Data entries:
________________
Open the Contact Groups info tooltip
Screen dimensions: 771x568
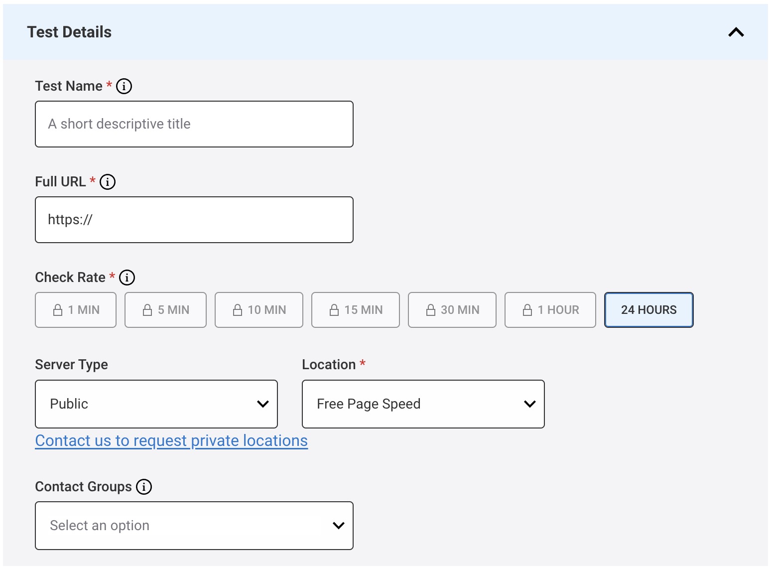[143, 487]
________________
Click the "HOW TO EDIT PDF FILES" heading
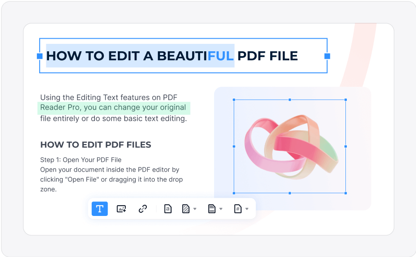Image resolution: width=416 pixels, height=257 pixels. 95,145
________________
Your goal:
Count how many lines in the rows above contain the word "heading". Reply with the number only.

Solution to the exercise:
1